According to Clayton Souza, partner responsible for industry and infrastructure at LEK Consulting, there are two ways to mitigate the bottlenecks caused by distributed generation. One is the expansion of transmission auctions. The other is what he calls an efficiency agenda, mainly focused on solar farms.

“Projects originally designed with a specific rate of return perspective have become problematic, so this efficiency agenda seeks to close some of that gap,” he says, suggesting that solar farms could offer solutions for making better use of this installed capacity.

“Brazil’s positioning, for example, in supplying clean energy to data centers, is a recurring discussion among some solar farm clients,” adds Souza, noting that large companies operating in the segment also consider the consolidation of distributed generation assets from solar farms as an interesting investment option.

This, incidentally, was the path chosen by André Figueiredo, CEO of Draives - a startup founded just over a year ago that offers an operating system that streamlines all stages of due diligence for energy companies and is also focused on M&A operations exclusively in the distributed generation (DG) segment.

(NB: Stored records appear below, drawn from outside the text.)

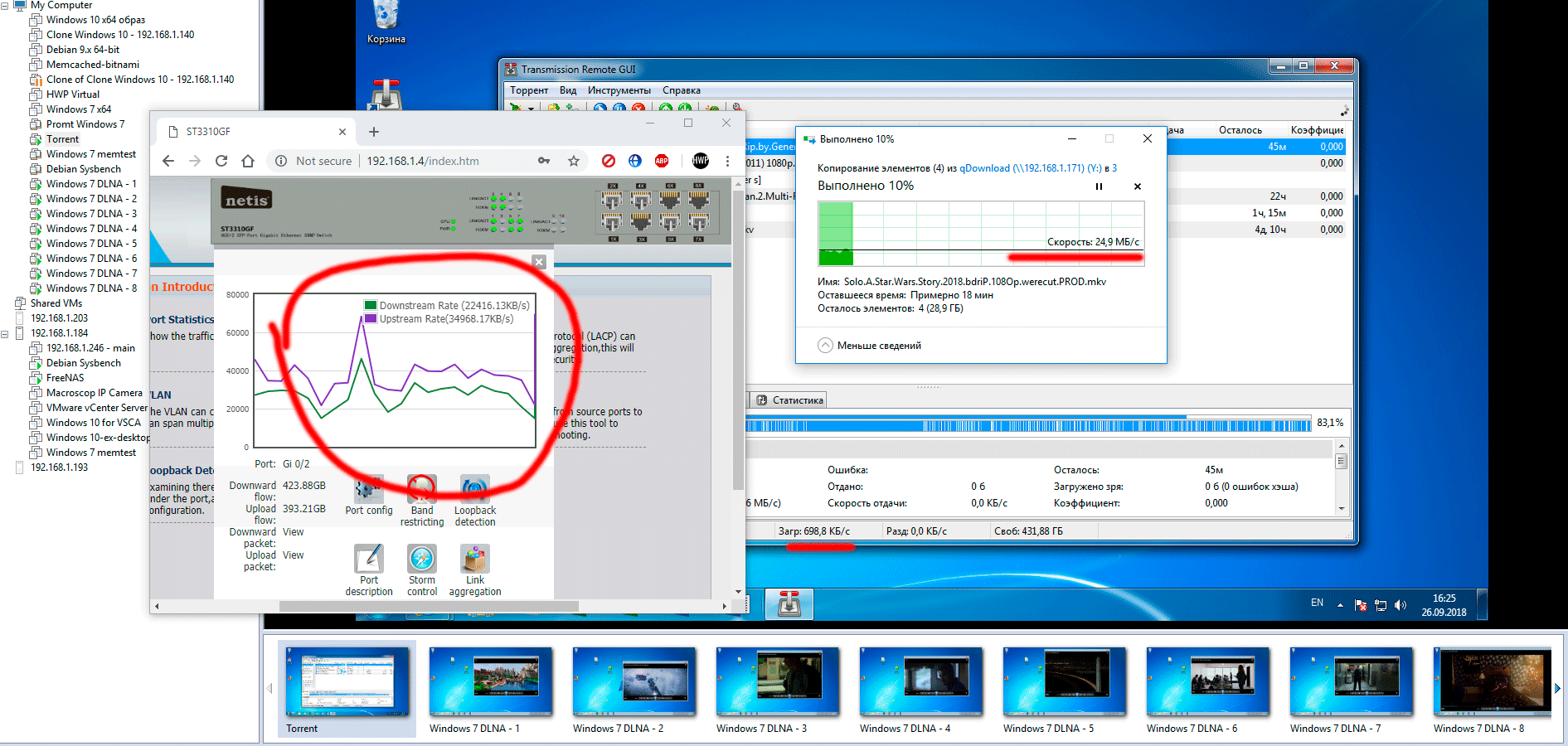Click the ABP extension icon
1568x746 pixels.
coord(662,161)
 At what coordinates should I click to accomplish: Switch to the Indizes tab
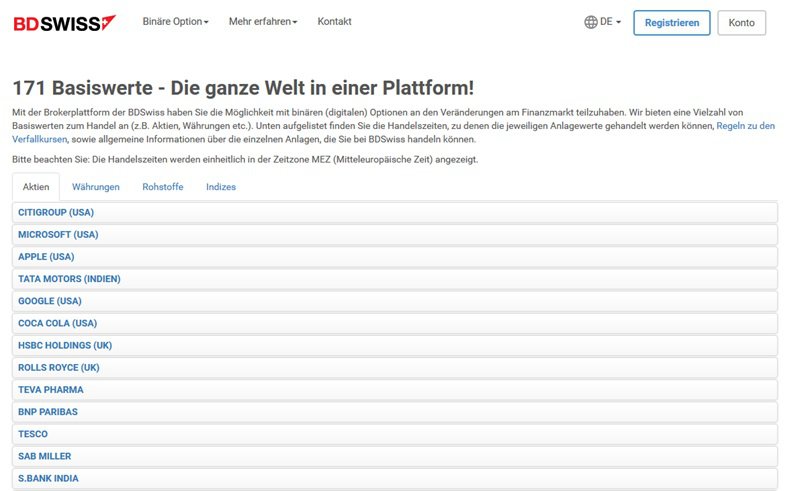coord(221,187)
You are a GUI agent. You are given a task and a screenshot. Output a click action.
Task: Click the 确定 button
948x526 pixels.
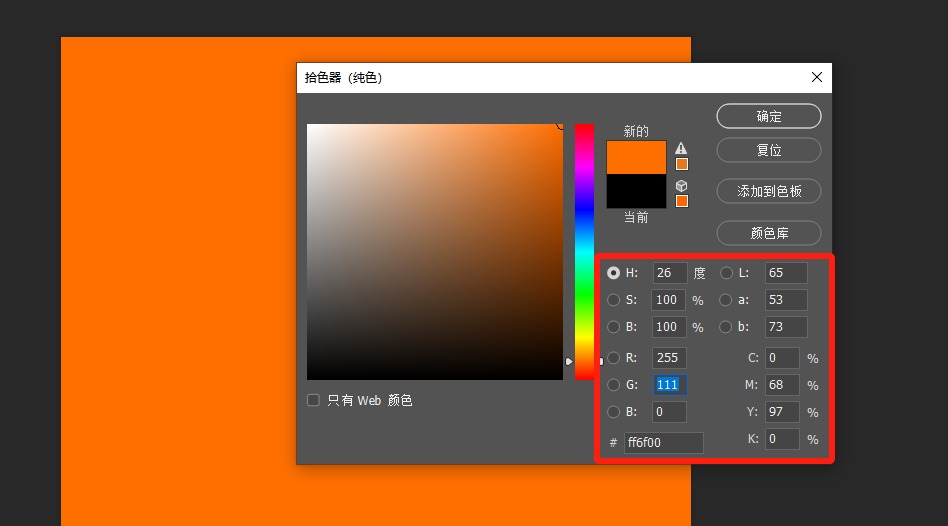769,116
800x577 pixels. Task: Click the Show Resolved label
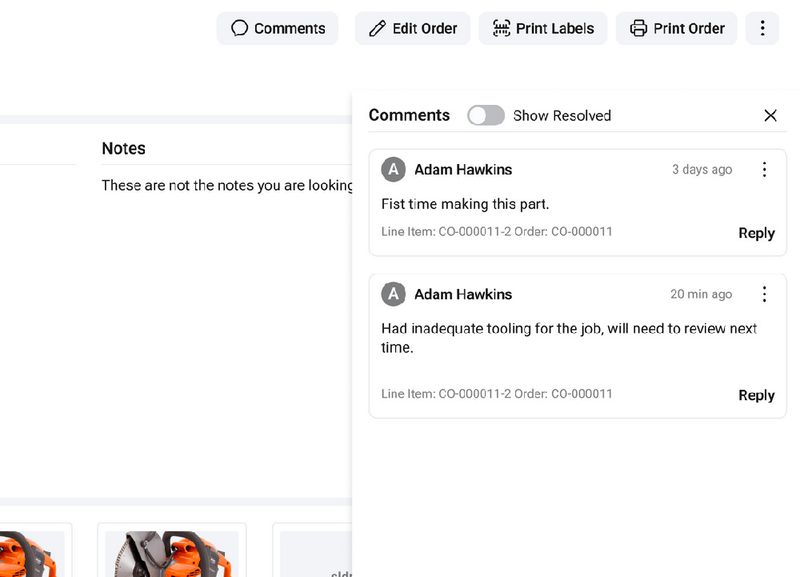(562, 115)
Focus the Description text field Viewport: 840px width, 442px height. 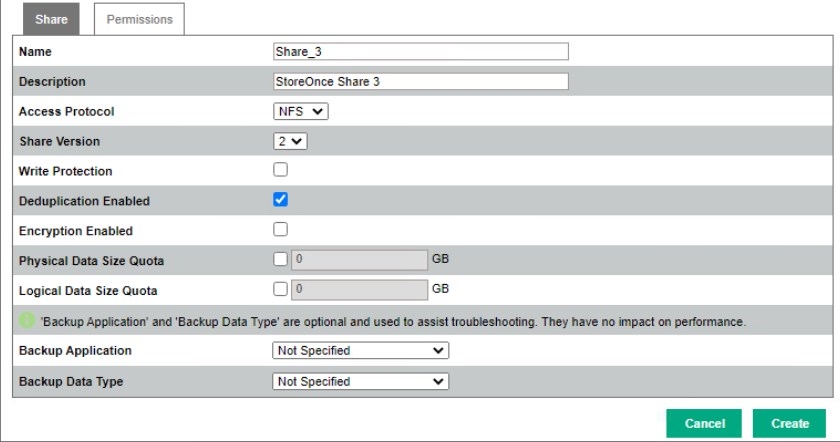coord(420,82)
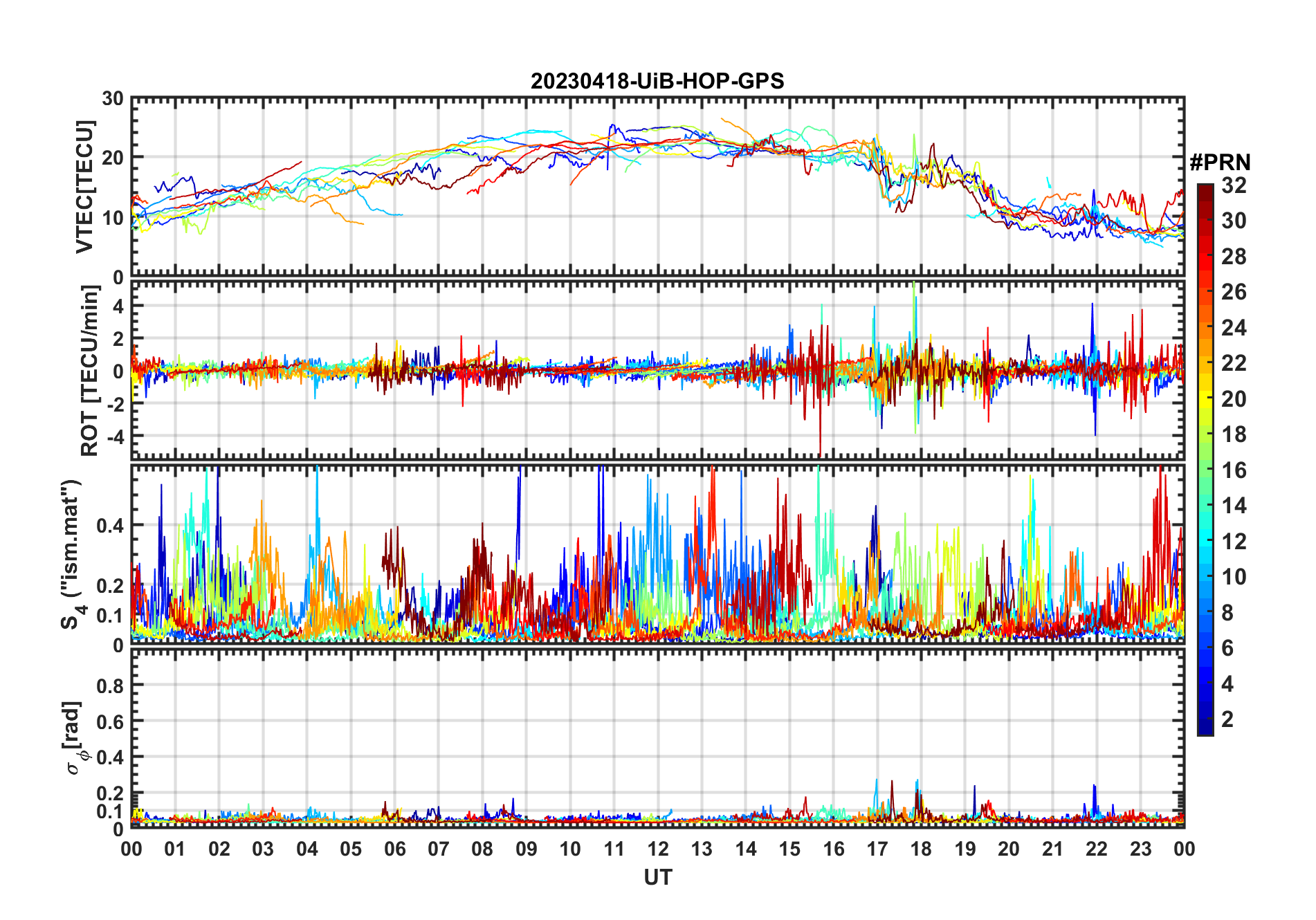Click colorbar tick label 24
This screenshot has height=920, width=1316.
coord(1234,328)
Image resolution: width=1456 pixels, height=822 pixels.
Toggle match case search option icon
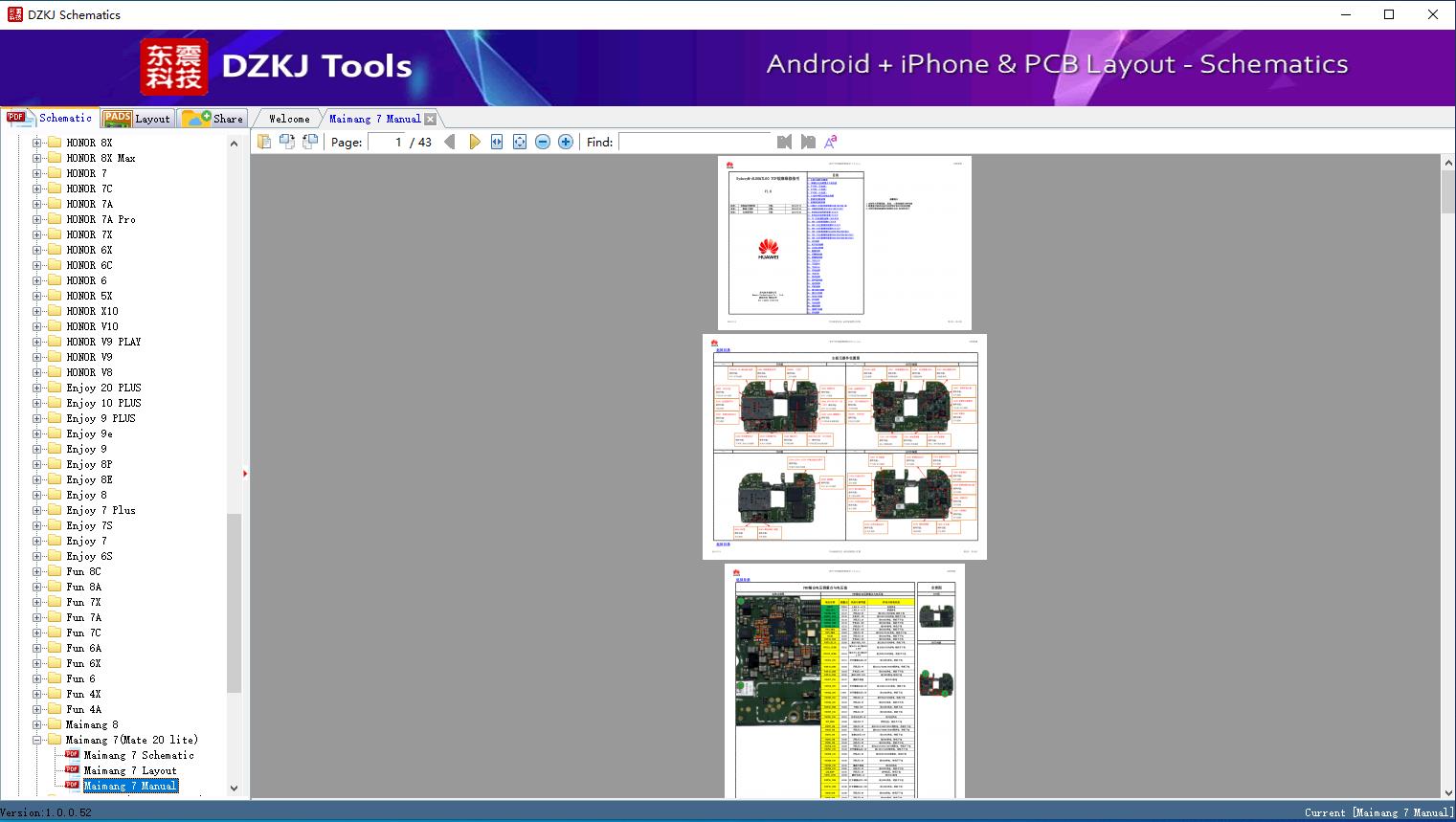click(831, 142)
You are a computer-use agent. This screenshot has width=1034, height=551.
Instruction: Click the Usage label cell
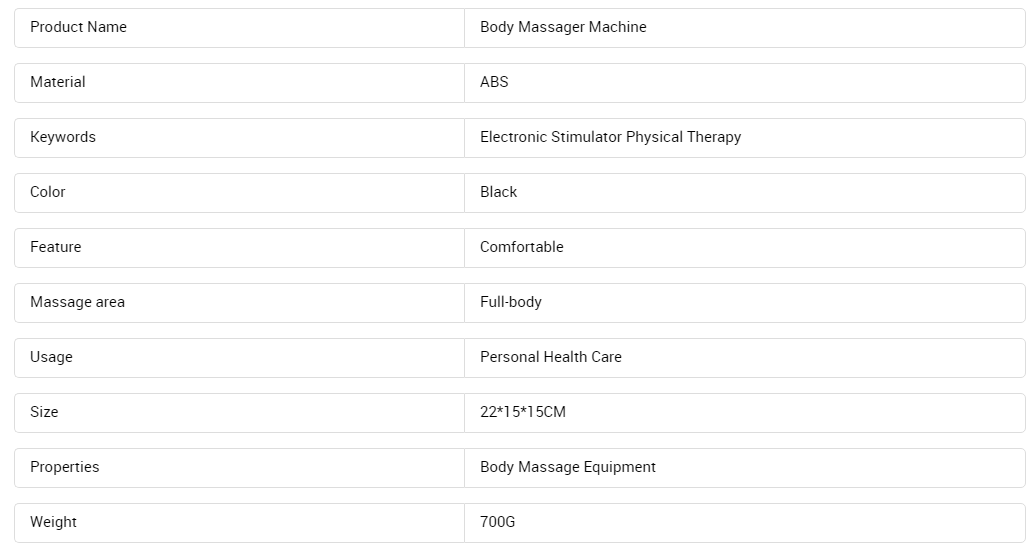coord(239,358)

Figueiredo created a business model based on his experience with projects at Elis Energia , a Pátria group investment in distributed generation. In 2022, with the regulatory change, Pátria became interested in M&As, but Figueiredo realized that there were too many opportunists in the solar farm market.

"The sellers of these solar farms were often individual investors with poorly structured assets, lacking proper governance documentation, and with poorly mapped regulatory, environmental, or land tenure liabilities," he says.

Today, the startup operates with a team of seven people, six of whom are dedicated to technology – in addition to Figueiredo. The platform organizes data, structures data rooms, and automates due diligence or asset sale steps, generally for medium or small-sized solar farms – large farms usually resort to the services of M&A boutiques.

“We connect these plants either with investors who want to buy these assets or with distributed generation (DG) trading companies that intend to sell this energy,” reveals Figueiredo. “In our portfolio, 95% of the plants are DG, almost 150 projects, totaling 420 MW of power.”

According to him, the M&A business involving solar farms is promising, especially in states where there is an oversupply of generation and low consumption, such as Mato Grosso. "The market is heavily selling assets; if the asset isn't prepared for sale, with proper documentation, the seller will lose money on the price," he warns.

Figueiredo claims to have closed four M&A deals last year, involving four sugar mills. This year, there are already seven deals underway, some in the final stages of contract signing, others just beginning.

The most surprising thing, he warns, is the new clients that are emerging – all outside the scope of the sector. “These are companies seeking to reduce energy costs: highway and sanitation concessionaires, which consume a large amount of energy at low voltage,” he reveals. “There are also people in agriculture, who didn't have the opportunity to implement distributed generation and now, with cheaper power plants, are starting to analyze it,” he adds.

Another deal in progress is an operation for a home appliance retail chain in Goiás. "This type of client, which only has low-voltage units and therefore cannot go to the free market for now, is what interests us."